* _Action item_
Within the entries below, the lines from the one with "Reject All (973, 33)" through the one with "Deloitte Jobs (44, 1367)" are to be set down exactly, both ends kept.
—————
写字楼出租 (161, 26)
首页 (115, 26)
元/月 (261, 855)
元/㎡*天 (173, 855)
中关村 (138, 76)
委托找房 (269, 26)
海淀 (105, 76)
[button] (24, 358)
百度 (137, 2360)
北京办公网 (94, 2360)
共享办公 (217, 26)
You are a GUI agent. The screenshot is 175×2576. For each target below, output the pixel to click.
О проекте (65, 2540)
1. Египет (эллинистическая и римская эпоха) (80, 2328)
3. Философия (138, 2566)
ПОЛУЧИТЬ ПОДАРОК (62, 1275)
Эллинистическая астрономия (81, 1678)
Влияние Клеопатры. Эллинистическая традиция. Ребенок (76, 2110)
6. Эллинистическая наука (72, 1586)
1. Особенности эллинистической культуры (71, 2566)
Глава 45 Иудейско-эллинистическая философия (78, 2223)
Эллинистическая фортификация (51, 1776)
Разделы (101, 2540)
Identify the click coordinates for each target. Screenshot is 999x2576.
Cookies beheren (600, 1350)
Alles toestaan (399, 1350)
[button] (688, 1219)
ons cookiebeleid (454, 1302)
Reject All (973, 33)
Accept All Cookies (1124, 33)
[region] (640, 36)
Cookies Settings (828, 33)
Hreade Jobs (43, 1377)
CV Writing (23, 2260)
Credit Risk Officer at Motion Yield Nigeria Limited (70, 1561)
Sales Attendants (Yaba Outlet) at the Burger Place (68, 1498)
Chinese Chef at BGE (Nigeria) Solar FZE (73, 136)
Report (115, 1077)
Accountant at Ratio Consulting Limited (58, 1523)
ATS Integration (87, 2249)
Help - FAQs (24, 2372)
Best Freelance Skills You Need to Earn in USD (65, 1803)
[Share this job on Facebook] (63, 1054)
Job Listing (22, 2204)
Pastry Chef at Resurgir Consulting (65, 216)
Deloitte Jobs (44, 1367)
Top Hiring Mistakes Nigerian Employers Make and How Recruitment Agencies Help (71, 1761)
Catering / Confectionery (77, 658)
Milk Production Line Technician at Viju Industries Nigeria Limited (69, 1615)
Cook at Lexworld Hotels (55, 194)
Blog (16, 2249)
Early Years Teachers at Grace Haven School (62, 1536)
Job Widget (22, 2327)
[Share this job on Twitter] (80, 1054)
—————
* _Answer for the task_
Reject All (973, 33)
Accept All Cookies (1124, 33)
[region] (640, 36)
Cookies Settings (828, 33)
Hreade Jobs (43, 1377)
CV Writing (23, 2260)
Credit Risk Officer at Motion Yield Nigeria Limited (70, 1561)
Sales Attendants (Yaba Outlet) at the Burger Place (68, 1498)
Chinese Chef at BGE (Nigeria) Solar FZE (73, 136)
Report (115, 1077)
Accountant at Ratio Consulting Limited (58, 1523)
ATS Integration (87, 2249)
Help - FAQs (24, 2372)
Best Freelance Skills You Need to Earn in USD (65, 1803)
[Share this job on Facebook] (63, 1054)
Job Listing (22, 2204)
Pastry Chef at Resurgir Consulting (65, 216)
Deloitte Jobs (44, 1367)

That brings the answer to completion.